因此,试图为两个 XML 文档的相等性比较生成一个函数的正确实现似乎是幼稚和不切实际的。
My recommendation isto use the deep-equal()function with a compliant XPath 2.0 engine.
我的建议是将deep-equal()函数与兼容的 XPath 2.0 引擎一起使用。
回答by ICR
Here is a hash function I have knocked up that attempts to solve a part of your problem. Note that I have very little experience writing hash functions, and have included it mainly to get feedback from people as to it's effectiveness in solving this particular problem. I would not recommend it's use in production.
这是我提出的一个哈希函数,它试图解决您的部分问题。请注意,我几乎没有编写散列函数的经验,将它包含在内主要是为了从人们那里获得关于它在解决这个特定问题方面的有效性的反馈。
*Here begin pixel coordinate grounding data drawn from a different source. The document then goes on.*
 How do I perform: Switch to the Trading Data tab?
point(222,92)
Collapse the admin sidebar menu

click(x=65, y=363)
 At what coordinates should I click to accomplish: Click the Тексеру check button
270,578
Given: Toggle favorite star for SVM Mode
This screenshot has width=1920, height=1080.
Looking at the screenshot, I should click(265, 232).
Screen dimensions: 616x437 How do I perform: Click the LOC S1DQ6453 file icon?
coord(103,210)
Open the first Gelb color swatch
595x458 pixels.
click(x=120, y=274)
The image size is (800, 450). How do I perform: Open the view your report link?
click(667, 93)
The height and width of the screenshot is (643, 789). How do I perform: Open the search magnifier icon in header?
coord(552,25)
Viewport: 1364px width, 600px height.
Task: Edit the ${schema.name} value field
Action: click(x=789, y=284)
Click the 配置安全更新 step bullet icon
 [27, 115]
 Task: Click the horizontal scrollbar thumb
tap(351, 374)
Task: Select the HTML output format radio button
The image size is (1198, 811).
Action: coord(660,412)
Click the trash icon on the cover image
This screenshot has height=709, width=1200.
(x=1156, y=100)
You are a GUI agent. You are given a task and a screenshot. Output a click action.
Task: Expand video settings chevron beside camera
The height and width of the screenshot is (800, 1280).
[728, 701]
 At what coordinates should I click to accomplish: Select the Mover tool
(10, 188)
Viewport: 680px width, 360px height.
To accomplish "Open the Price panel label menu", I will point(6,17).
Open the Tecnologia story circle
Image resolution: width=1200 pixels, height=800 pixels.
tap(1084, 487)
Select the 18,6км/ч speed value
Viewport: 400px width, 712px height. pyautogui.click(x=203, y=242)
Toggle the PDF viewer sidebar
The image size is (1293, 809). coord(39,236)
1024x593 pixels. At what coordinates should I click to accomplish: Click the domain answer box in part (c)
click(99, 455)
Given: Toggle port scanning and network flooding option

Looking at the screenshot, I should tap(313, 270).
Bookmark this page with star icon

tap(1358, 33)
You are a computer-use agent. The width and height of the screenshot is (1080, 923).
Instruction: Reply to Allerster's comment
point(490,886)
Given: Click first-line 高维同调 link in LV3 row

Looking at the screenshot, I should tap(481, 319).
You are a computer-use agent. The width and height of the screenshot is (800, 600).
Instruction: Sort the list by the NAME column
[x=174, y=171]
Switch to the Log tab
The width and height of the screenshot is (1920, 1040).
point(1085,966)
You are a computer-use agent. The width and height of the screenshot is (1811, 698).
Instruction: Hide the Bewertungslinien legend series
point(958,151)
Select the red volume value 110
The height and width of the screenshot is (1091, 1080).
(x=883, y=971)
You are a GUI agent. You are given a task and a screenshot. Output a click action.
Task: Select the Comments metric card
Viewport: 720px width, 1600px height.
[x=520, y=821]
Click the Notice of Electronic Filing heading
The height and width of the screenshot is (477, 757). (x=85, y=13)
我不建议在生产中使用它。
static int HashXElement(XElement elem)
{
int hash = 23;
foreach (XAttribute attrib in elem.Attributes())
{
int attribHash = 23;
attribHash = attribHash * 37 + attrib.Name.GetHashCode();
attribHash = attribHash * 37 + attrib.Value.GetHashCode();
hash = hash ^ attribHash;
}
foreach(XElement subElem in elem.Descendants())
{
hash = hash * 37 + XmlHash(subElem);
}
hash = hash * 37 + elem.Value.GetHashCode();
return hash;
}
The ideas was to make the ordering of subnodes significant, but the ordering of attributes not significant.
想法是使子节点的顺序重要,但属性的顺序不重要。